In February 2016, the FASB issued Accounting Standards Update No. 2016-02, Leases (Topic 842) (“ASU 2016-02”), which requires lease assets and lease liabilities be recognized for all leases, in addition to the disclosure of key information to enable users of financial statements to assess the amount, timing, and uncertainty of cash flows arising from an entity’s leasing arrangements. ASU 2016-02 defines a lease as a contract, or part of a contract, that conveys both (i) the right to obtain economic benefits from and (ii) direct the use of an identified asset for a period of time in exchange for consideration. Under ASU 2016-02, leases are classified as either finance or operating leases. For finance leases, a lessee shall recognize in profit or loss the amortization of the lease asset and interest on the lease liability.
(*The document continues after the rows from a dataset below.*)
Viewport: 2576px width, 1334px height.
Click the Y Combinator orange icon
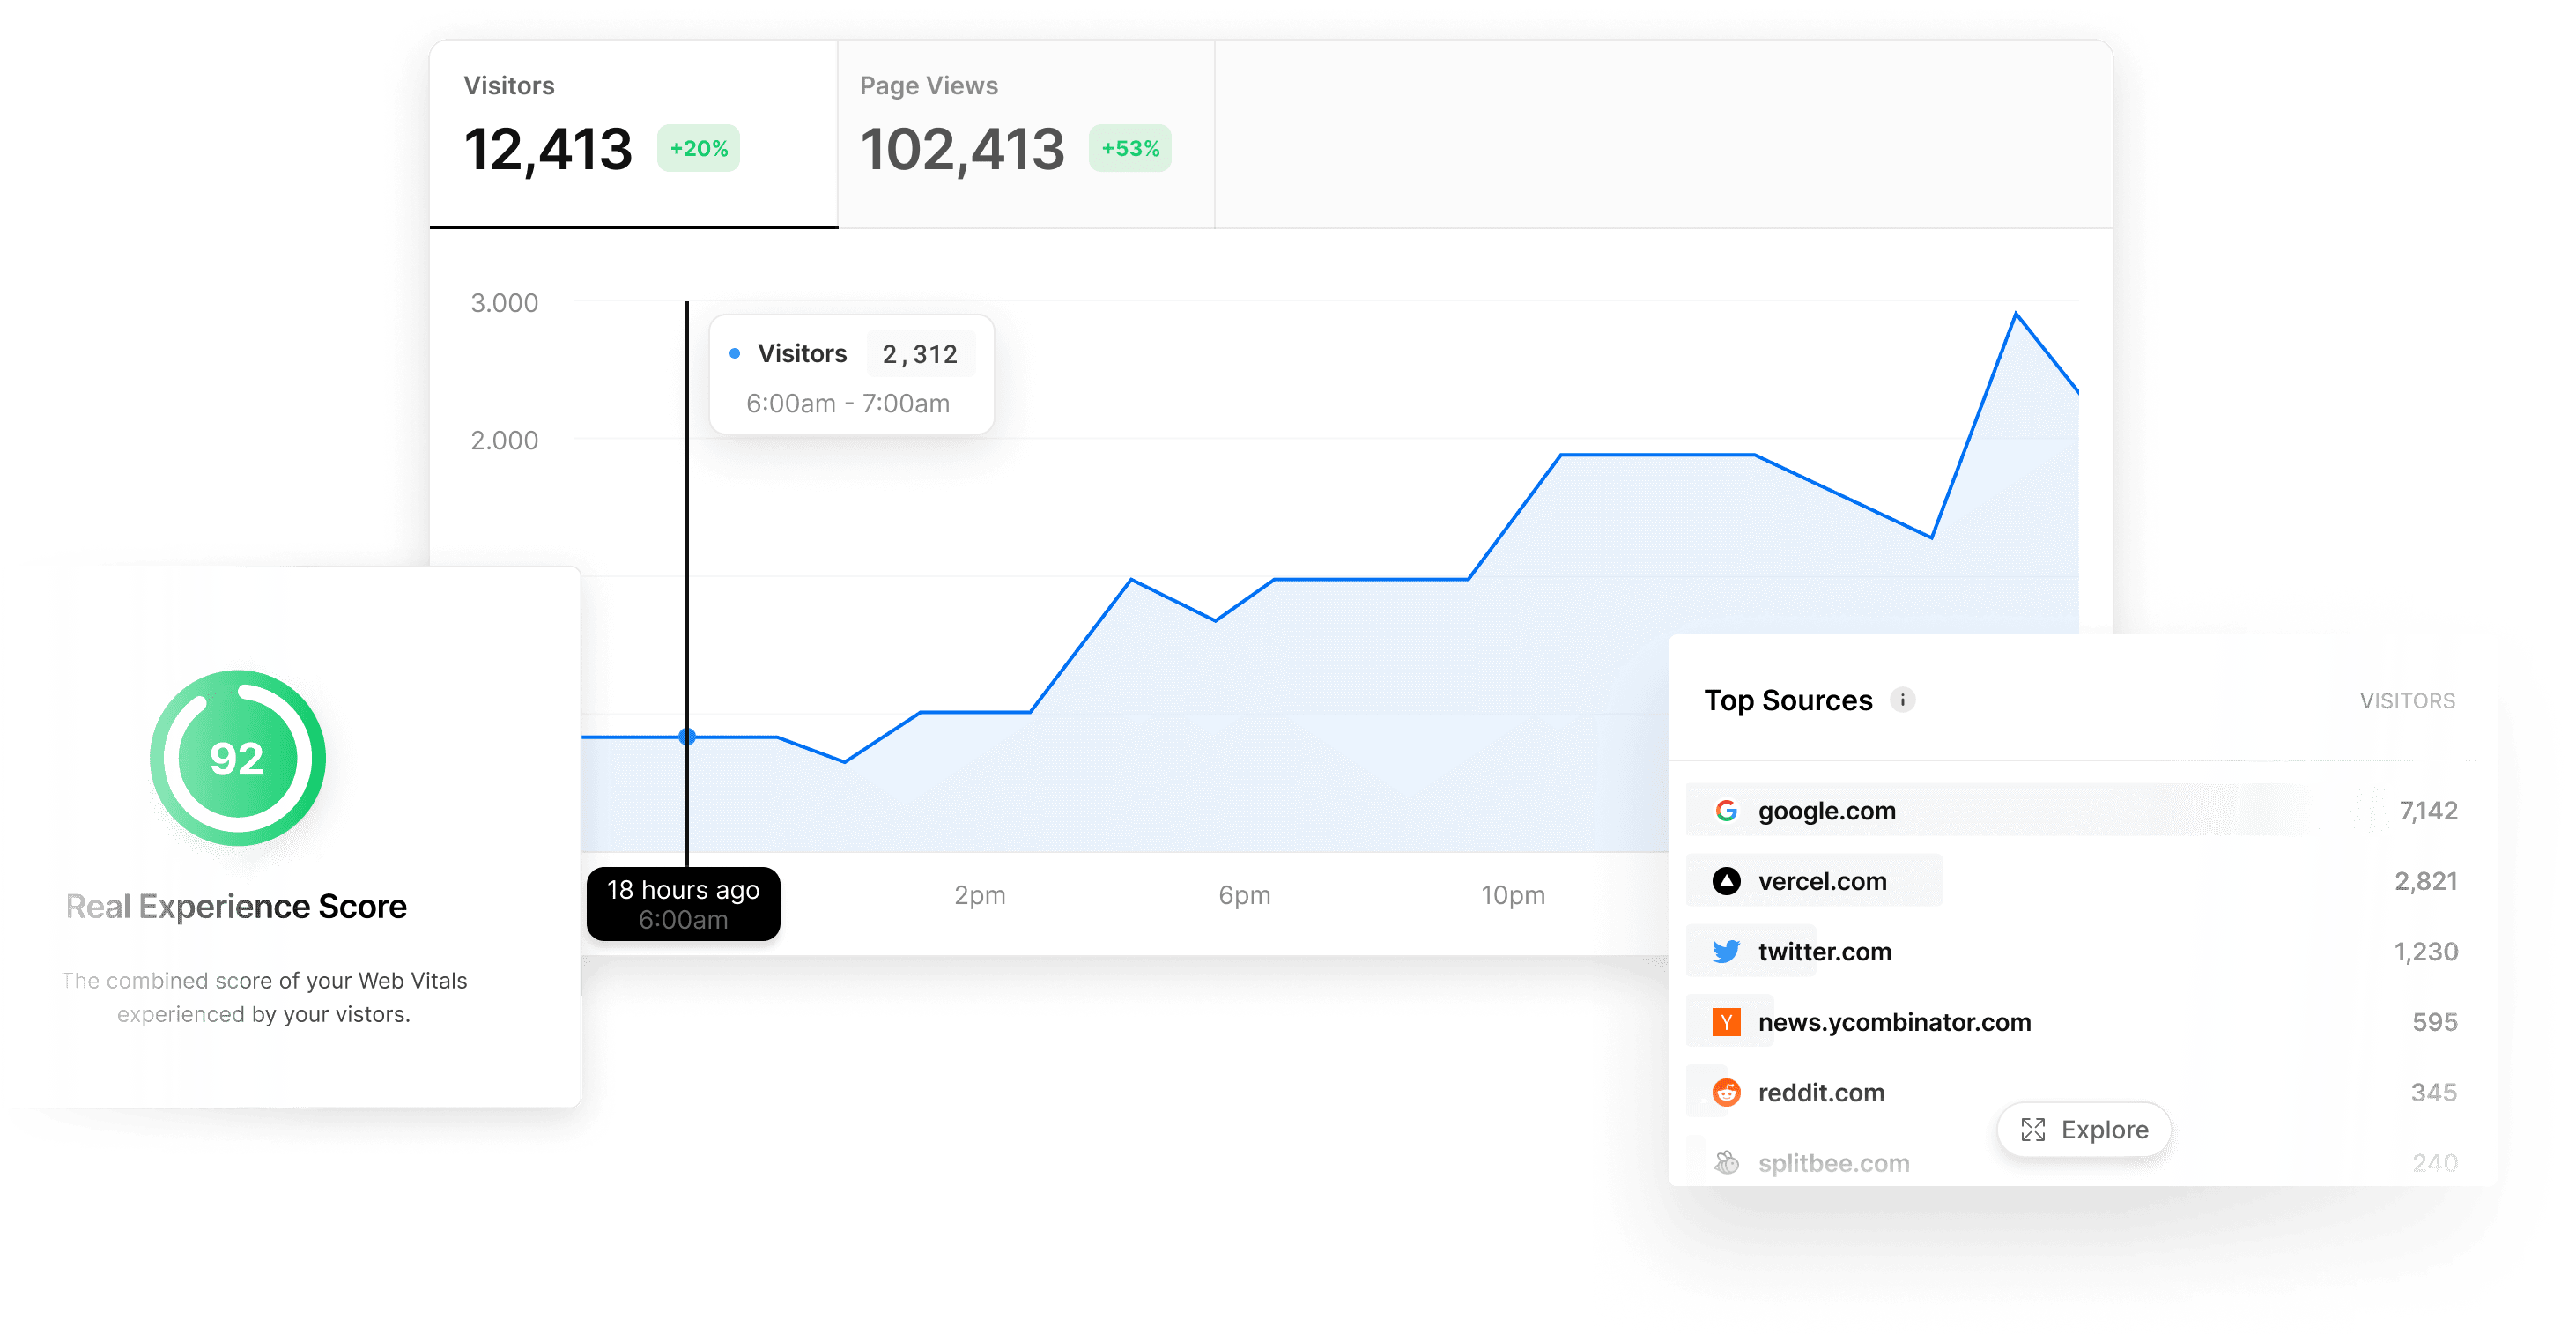coord(1726,1022)
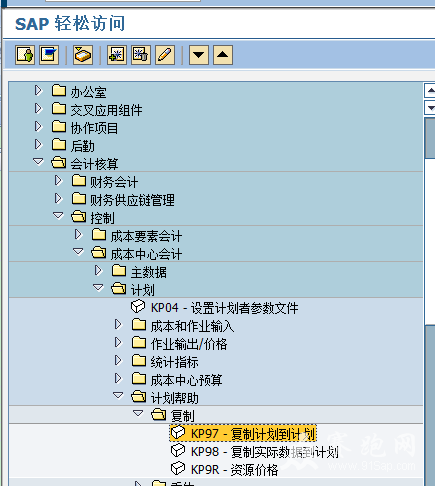Expand the 财务会计 folder triangle

click(59, 181)
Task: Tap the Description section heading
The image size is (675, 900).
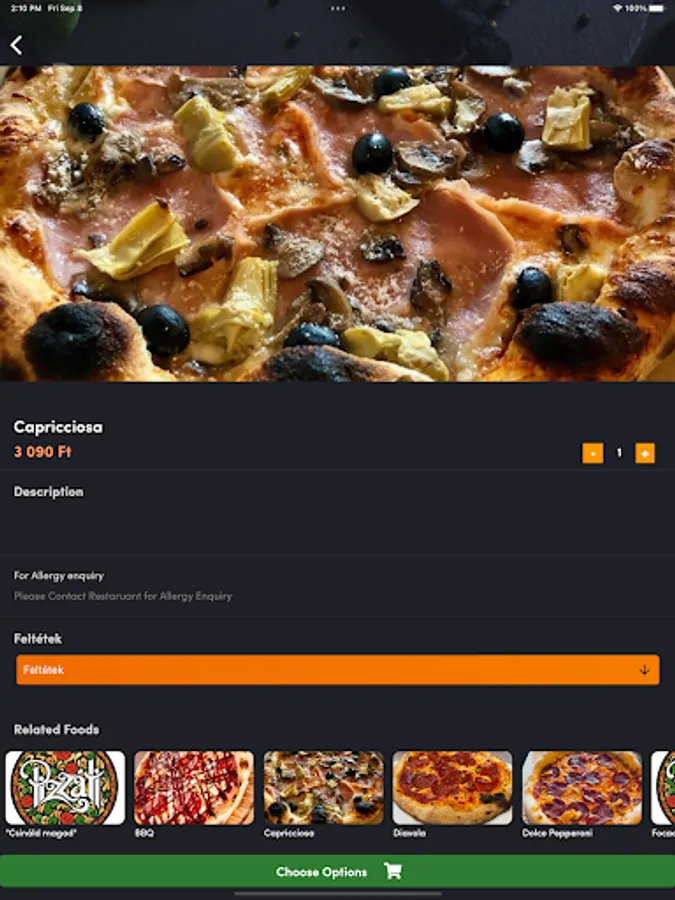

For operating leases, a lessee shall recognize in profit or loss a single lease cost, calculated so that the remaining cost of the lease is allocated over the remaining lease term, generally on a straight-line basis. ASU 2016-02 requires the recognition and measurement of leases at the beginning of the earliest period presented using a modified retrospective approach and is effective for interim and annual periods beginning January 1, 2019. Early adoption is permitted. The Company is currently evaluating the impact of this guidance on its consolidated financial position, results of operations, and cash flows.

In March 2016, the FASB issued Accounting Standards Update No. 2016-09, Compensation – Stock Compensation (Topic 718): Improvements to Employee Share-Based Payment Accounting (“ASU 2016-09”), to simplify certain aspects of accounting for share-based payment transactions. Under ASU 2016-09, all excess tax benefits should be recognized as income tax expense or benefit in the income statement, regardless of whether the benefit reduces taxes payable in the current period. The excess tax benefits will be combined with other income tax cash flows within operating activities in the statement of cash flows. In addition, excess tax benefits or tax deficiencies will no longer be included in the calculation of assumed proceeds under the treasury stock method of computing diluted earnings per share. ASU 2016-09 also allows companies to make an accounting policy election to either estimate the number of awards expected to vest or to account for forfeitures as they occur, when accruing share-based compensation expense. Lastly, ASU 2016-09 permits employers to withhold up to the employee’s maximum statutory tax rate in applicable jurisdictions and still qualify for the exception to liability classification. Cash paid by an employer when directly withholding shares for tax-withholding purposes should be classified as a financing activity in the statement of cash flows. ASU 2016-09 is effective for interim and annual periods beginning January 1, 2017. Early adoption is permitted, however an entity that elects early adoption must adopt all of the amendments in the same period. The Company expects to adopt this guidance on January 1, 2017, and is currently evaluating the impact of this guidance and its various transition methods on its consolidated financial position, results of operations, and cash flows.